Author Archives: judithharway

Blog Wild

As we enter the second week of our time in Ireland, Bruce and I can’t help feeling that we have a nearly perfect group of students with us: smart, skeptical, funny, game to hike across the mountains in pouring rain, and so enthusiastic about being here that they’re almost exhausting us. :-)
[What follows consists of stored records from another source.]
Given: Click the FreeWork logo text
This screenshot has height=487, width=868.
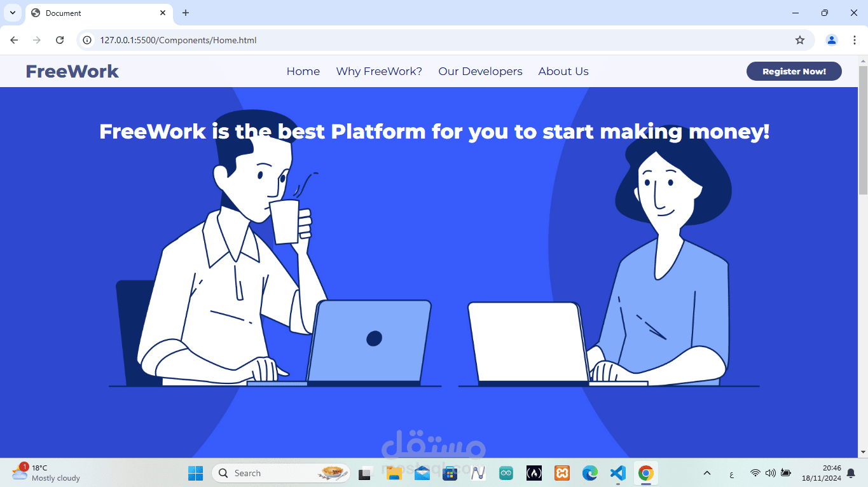Looking at the screenshot, I should 72,71.
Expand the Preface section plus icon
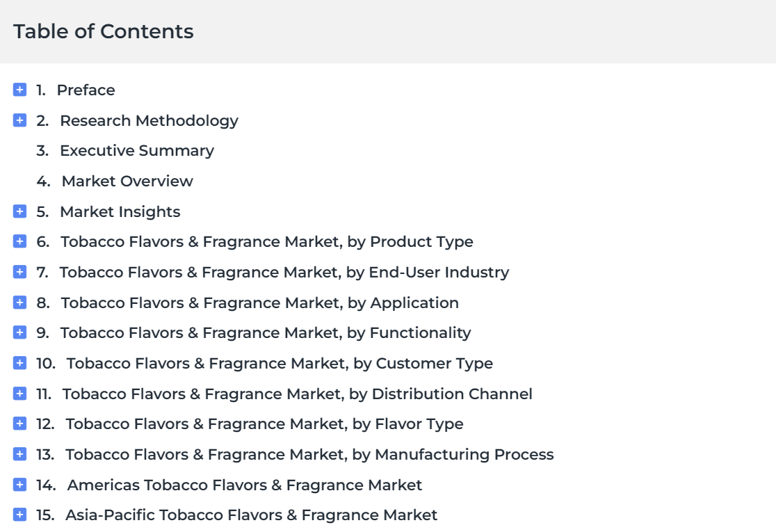The image size is (776, 532). coord(19,90)
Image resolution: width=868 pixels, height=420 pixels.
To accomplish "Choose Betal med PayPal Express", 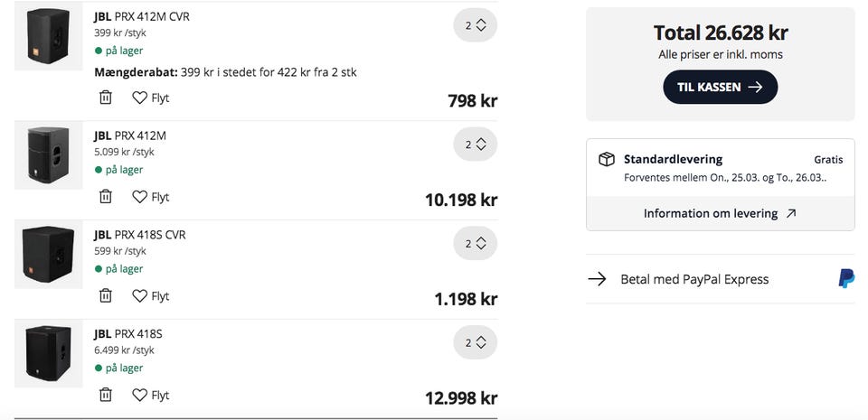I will (694, 279).
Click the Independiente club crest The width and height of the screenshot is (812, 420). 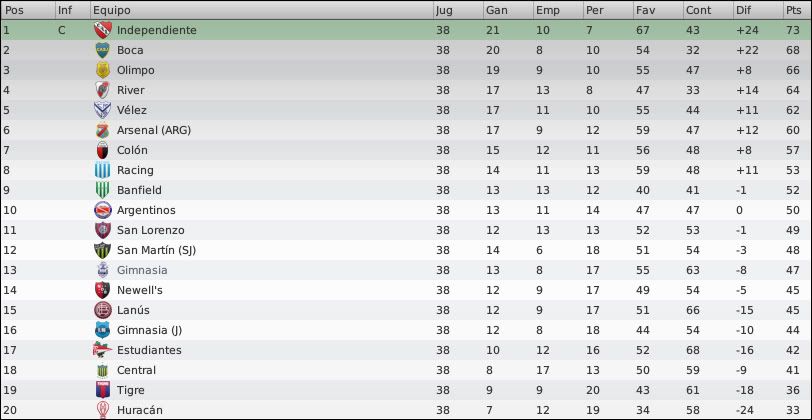pyautogui.click(x=103, y=30)
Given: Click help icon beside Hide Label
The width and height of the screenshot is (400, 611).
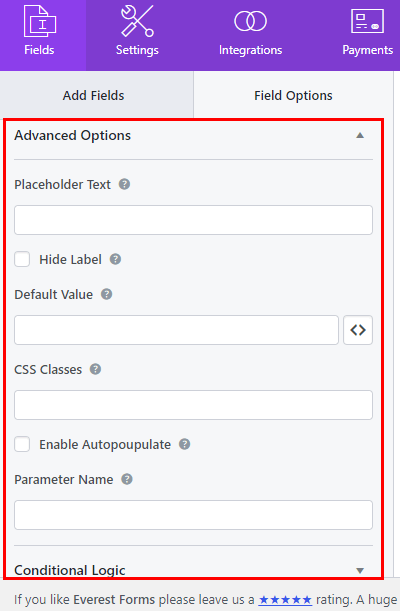Looking at the screenshot, I should pos(115,259).
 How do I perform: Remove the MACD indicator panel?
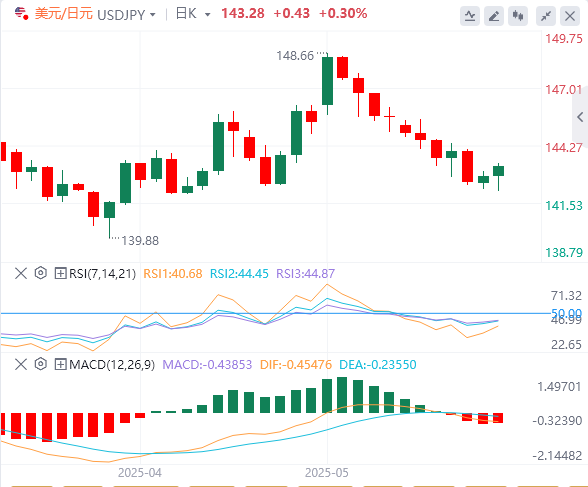21,364
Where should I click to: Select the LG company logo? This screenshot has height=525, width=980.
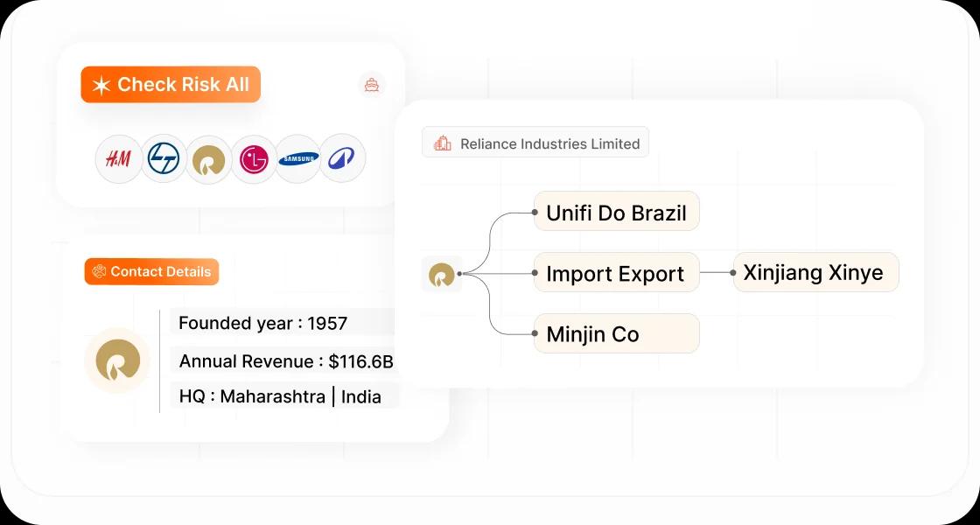[253, 158]
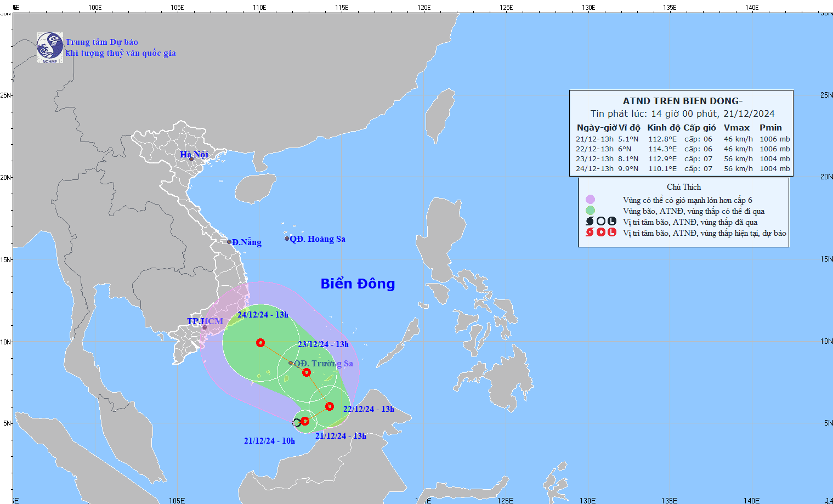
Task: Select the red marker labeled 22/12/24 - 13h
Action: [x=329, y=406]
The first weekend was, in theory, “off” for us, but weekends are busy by Ballyvaughan standards. On Saturday we all went to the farmer’s market in town, then hiked nearly two hours to Ailwee Caves. This is one of my favorite walks in the area, along the green roads that connect low and high pastures, with beautiful views back down over the village. We had discount tickets to tour the caves (thanks to Robert Wainwright), and also to visit the Birds of Prey Center, where Kaitlyn, Emily, Erin, and Quinn got to handle a Harris hawk, and Chloe, and Michelle Z handled a beautiful owl as part of the demonstration. The show was cut short by rain (surprise!), but we had time to see the aviary before heading back to town.

On Saturday night, there was traditional music at Greene’s Pub. Though I have trouble staying up to enjoy sets that begin at 10PM, this was a particularly lovely session: not a band, just a bunch of local people who like to play together. Add in a harmonica player from North Carolina who’s working at the Burren College right now, and it was a pretty cool performance all around.
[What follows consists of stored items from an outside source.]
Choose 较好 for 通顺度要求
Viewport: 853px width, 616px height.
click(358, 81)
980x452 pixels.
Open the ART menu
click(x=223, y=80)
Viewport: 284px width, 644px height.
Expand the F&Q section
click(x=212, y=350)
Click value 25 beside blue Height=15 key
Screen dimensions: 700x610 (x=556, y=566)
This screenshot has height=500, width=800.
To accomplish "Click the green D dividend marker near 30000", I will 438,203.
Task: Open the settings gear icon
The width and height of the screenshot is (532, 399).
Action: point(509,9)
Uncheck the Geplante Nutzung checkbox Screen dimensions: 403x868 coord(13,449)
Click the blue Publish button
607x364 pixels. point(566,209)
On Sunday a few of us went to mass at the Catholic church in Ballyvaughan. Given the importance of religion in Irish history and identity, this was one more way for us to understand and show respect for community that is welcoming us for this month. Afterwards, we checked out the craft fair in town, and at night we went to a ceili (dance) in Kilfenora, a nearby village with a grand tradition of dancing. We had arranged for a lesson in Irish set-dancing beforehand, and the instructor (a moonlighting special-ed teacher) liked our students so much that she stuck with us through the entire evening, coaching us and matching up partners. The locals were very welcoming and very forgiving of our many missteps. Good craic! (and another late night)
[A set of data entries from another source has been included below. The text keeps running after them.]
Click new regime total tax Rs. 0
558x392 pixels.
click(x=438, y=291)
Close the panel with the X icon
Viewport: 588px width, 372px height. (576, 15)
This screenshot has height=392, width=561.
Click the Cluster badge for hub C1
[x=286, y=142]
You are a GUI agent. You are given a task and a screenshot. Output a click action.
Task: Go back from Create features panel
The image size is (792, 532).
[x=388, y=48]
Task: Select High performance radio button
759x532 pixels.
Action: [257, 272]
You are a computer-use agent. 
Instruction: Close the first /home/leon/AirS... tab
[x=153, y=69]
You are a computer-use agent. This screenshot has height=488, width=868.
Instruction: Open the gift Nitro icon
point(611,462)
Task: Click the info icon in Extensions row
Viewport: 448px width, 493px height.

Tomorrow we are leaving bright and early for a couple of days on Inish Mor, the largest of the Aran Islands. It would be reasonable to ask when, with all this touring, do we find time for study and art making? Somehow, it happens. When we met for “class” in the studios today, I was impressed by everyone’s readings of Eavan Boland’s nuanced poetry, and the students already have proposals for their visual work evolving.

The Blog Queen (with apologies to Seamus Heaney, whose lovely poem “The Bog Queen,” we discussed yesterday)

Let’s start by playing catch-up: as I narrated our hikes to Glenaragah and Rathboney Churches yesterday, I neglected to mention our encounter with the Book of Kells. This masterpiece of early monastic manuscript illumination has survived from the 12th century. It contains period versions of the gospels, along with commentary and marginal notes. In the 1970’s, the Irish government underwrote the creation of 100 facsimile volumes so that the singular calligraphy and illustration of the Book of Kells could be viewed around the world. One of those copies has found a home at the Burren College of Art. Donning cotton gloves, we were able to page through all 340 surviving folios, and to find inspiration in the beautiful meldings of nature and religion, text and image, that characterize this remarkable work.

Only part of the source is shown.